6 | 'DES ÉCRITURES SUR LE FRONT'
Tohma fut réveillé par les premières lueurs du jour, probablement aux environs de cinq heures trente, alors que le bruit des premières voitures et taxis sur la route commençaient à emplir ses oreilles.
Il ouvrit les yeux doucement, avec un mal de crâne abominable et des douleurs partout sur le corps, comme s'il était courbaturé. Lentement, il réalisa qu'il était assis sur un trottoir, adossé contre un mur quelconque, au milieu de nulle part. Il cligna des yeux, quelque peu confus. À ses pieds jonchaient les lunettes de Rindo, brisées. Les évènements de la veille lui revinrent alors en tête, et il eut soudainement envie de pleurer.

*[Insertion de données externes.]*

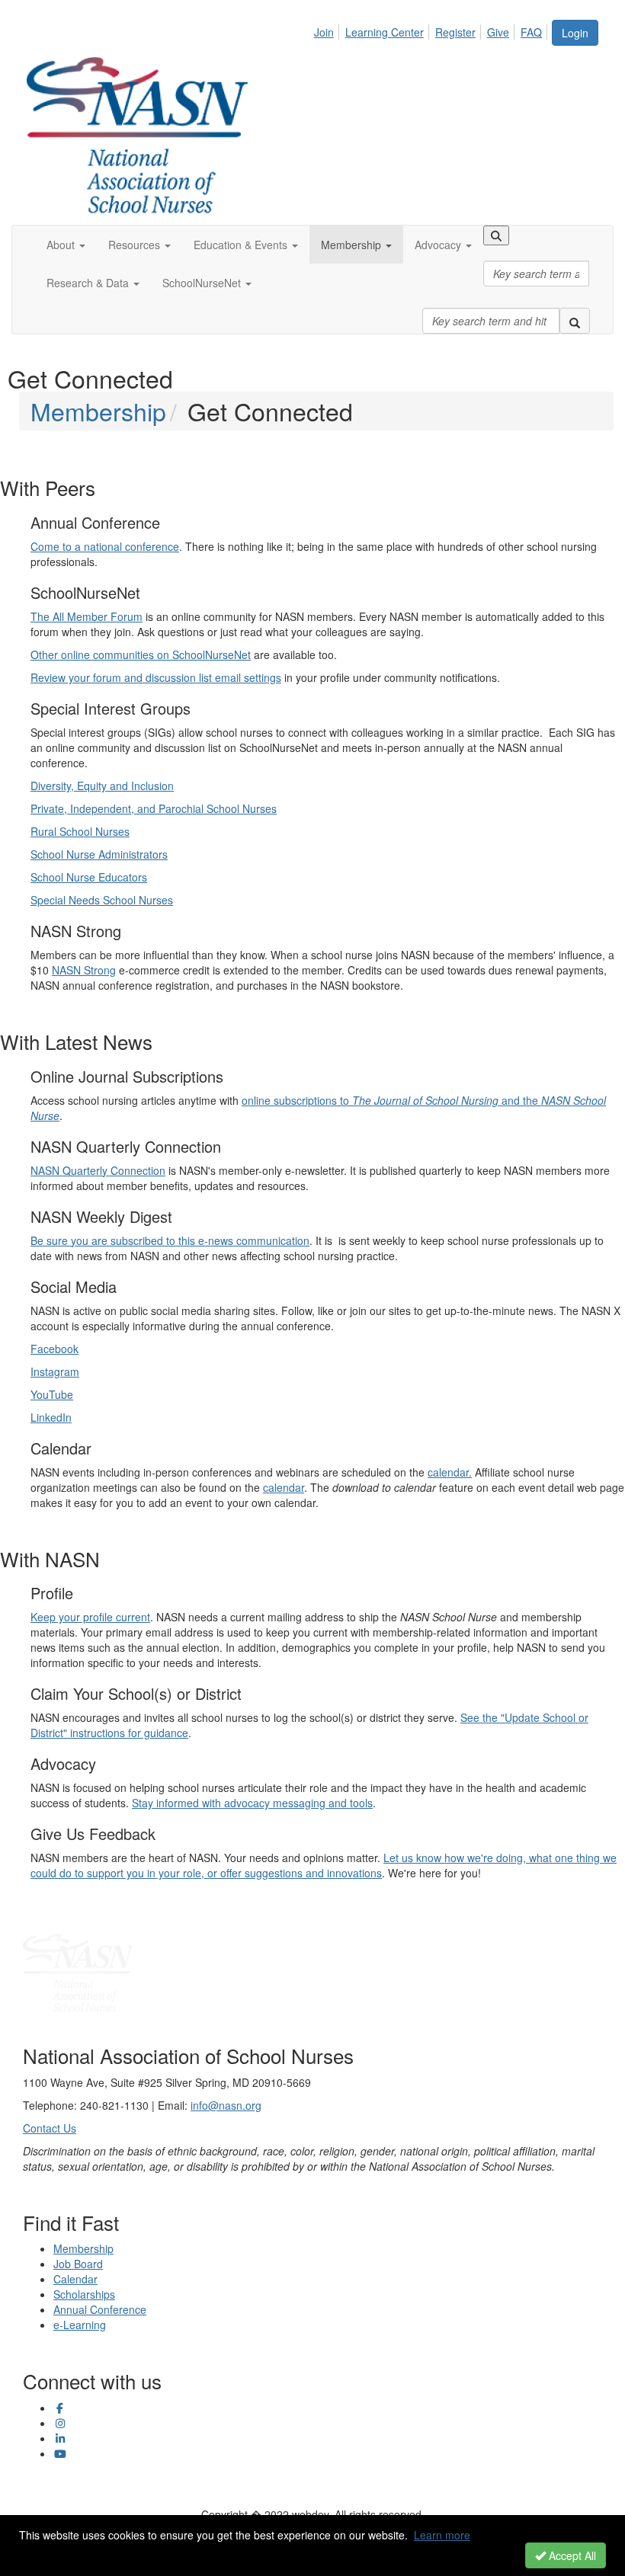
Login (575, 32)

« Putain j'en ai marre, murmura-t-il d'une voix tremblante, en plaquant ses mains contre son visage, la respiration saccadée. »
Alors qu'il commençait à bouger, la veste qui recouvrait son corps tomba par terre, et il se figea. Cette veste ne lui appartenait pas, et il était persuadé de ne pas avoir volé quoi que ce soit dans un quelconque magasin. Une grande veste rouge pétant, avec un symbole étrange dans le dos.
Ah. Il se souvenait d'Izana.
Izana qui l'avait sauvé puis laissé là, sans aucune honte.
Il l'avait laissé là, mais il s'était agenouillé devant lui, avait sorti un stylo de sa poche et avait écrit quelque chose sur son front. En se relevant, il avait fait la moue, et avait déposé son uniforme sur lui, comme s'il s'agissait d'une couverture de survie.
Le jeune homme prit l'uniforme entre ses mains, le visage écarlate, et sourit doucement avant d'enfouir son visage dans le vêtement pour se cacher, gêné.
{❦}
Il était presque sept heures quand Tohma arriva devant chez les Haitani. Il était épuisé, avait mal partout, mais il était prêt à expliquer pourquoi il avait disparu et pourquoi les lunettes de Rindo étaient complètement délabrées. Les verres étaient en morceaux, la branche gauche avait disparu et la branche droite était pliée en trois.
Il était sur le point de toquer quand la porte s'ouvrit violemment sur le-dit Rindo. Les deux restèrent figés, les yeux du blond scannant chaque parcelle et morceau du corps de son voisin.
« C'est la veste du Tenjiku que tu portes ou je– Attends mais tu t'es bastonné ? Et– il plissa les yeux, confus, C'est quoi le charabia écrit sur ton front ?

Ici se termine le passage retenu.